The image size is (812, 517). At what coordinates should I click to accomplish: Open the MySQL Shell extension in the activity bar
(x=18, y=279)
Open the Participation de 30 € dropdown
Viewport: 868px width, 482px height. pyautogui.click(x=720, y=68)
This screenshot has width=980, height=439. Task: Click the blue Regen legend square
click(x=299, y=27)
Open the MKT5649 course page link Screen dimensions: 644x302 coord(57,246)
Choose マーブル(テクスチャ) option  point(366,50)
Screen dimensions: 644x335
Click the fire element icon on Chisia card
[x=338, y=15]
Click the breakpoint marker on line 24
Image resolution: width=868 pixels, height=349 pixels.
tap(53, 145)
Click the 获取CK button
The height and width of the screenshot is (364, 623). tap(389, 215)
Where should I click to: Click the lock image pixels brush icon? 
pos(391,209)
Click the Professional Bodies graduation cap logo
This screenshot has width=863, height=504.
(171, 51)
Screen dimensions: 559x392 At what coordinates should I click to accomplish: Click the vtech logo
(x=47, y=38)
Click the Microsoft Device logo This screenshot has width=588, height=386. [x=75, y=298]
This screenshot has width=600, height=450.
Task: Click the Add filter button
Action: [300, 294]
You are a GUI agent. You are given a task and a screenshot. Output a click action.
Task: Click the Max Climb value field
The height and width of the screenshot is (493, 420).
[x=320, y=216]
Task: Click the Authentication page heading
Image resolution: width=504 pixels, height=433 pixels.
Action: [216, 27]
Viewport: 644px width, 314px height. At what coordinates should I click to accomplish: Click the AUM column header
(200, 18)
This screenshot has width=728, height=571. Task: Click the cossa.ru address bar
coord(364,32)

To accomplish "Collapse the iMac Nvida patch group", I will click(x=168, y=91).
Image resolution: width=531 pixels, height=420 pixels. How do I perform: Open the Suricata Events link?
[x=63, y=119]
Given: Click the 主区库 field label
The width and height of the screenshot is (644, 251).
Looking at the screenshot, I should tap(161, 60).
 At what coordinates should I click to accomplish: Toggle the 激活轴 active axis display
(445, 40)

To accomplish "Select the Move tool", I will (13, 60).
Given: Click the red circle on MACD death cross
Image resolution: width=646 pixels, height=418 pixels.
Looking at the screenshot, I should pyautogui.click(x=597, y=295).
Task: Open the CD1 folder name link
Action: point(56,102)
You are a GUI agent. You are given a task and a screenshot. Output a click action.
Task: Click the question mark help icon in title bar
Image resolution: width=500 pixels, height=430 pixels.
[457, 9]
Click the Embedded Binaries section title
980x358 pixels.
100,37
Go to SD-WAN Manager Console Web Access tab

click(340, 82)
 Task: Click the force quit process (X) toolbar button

Work task: Repeat each line above exactly as it stands.

Final answer:
The image size is (812, 517). At what coordinates should I click to accomplish: Open the MySQL Shell extension in the activity bar
(x=18, y=279)
Open the Participation de 30 € dropdown
Viewport: 868px width, 482px height. pyautogui.click(x=720, y=68)
This screenshot has width=980, height=439. Task: Click the blue Regen legend square
click(x=299, y=27)
Open the MKT5649 course page link Screen dimensions: 644x302 coord(57,246)
Choose マーブル(テクスチャ) option  point(366,50)
Screen dimensions: 644x335
Click the fire element icon on Chisia card
[x=338, y=15]
Click the breakpoint marker on line 24
Image resolution: width=868 pixels, height=349 pixels.
tap(53, 145)
Click the 获取CK button
The height and width of the screenshot is (364, 623). tap(389, 215)
Where should I click to: Click the lock image pixels brush icon? 
pos(391,209)
Click the Professional Bodies graduation cap logo
This screenshot has width=863, height=504.
(171, 51)
Screen dimensions: 559x392 At what coordinates should I click to accomplish: Click the vtech logo
(x=47, y=38)
Click the Microsoft Device logo This screenshot has width=588, height=386. [x=75, y=298]
This screenshot has width=600, height=450.
Task: Click the Add filter button
Action: [300, 294]
You are a GUI agent. You are given a task and a screenshot. Output a click action.
Task: Click the Max Climb value field
The height and width of the screenshot is (493, 420).
[x=320, y=216]
Task: Click the Authentication page heading
Image resolution: width=504 pixels, height=433 pixels.
Action: [216, 27]
Viewport: 644px width, 314px height. At what coordinates should I click to accomplish: Click the AUM column header
(200, 18)
This screenshot has width=728, height=571. Task: Click the cossa.ru address bar
coord(364,32)

To accomplish "Collapse the iMac Nvida patch group", I will click(x=168, y=91).
Image resolution: width=531 pixels, height=420 pixels. How do I perform: Open the Suricata Events link?
[x=63, y=119]
Given: Click the 主区库 field label
The width and height of the screenshot is (644, 251).
Looking at the screenshot, I should tap(161, 60).
 At what coordinates should I click to accomplish: Toggle the 激活轴 active axis display
(445, 40)

To accomplish "Select the Move tool", I will (13, 60).
Given: Click the red circle on MACD death cross
Image resolution: width=646 pixels, height=418 pixels.
Looking at the screenshot, I should pyautogui.click(x=597, y=295).
Task: Open the CD1 folder name link
Action: point(56,102)
You are a GUI agent. You are given a task and a screenshot. Output a click action.
Task: Click the question mark help icon in title bar
Image resolution: width=500 pixels, height=430 pixels.
[457, 9]
Click the Embedded Binaries section title
980x358 pixels.
100,37
Go to SD-WAN Manager Console Web Access tab

click(340, 82)
 Task: Click the force quit process (X) toolbar button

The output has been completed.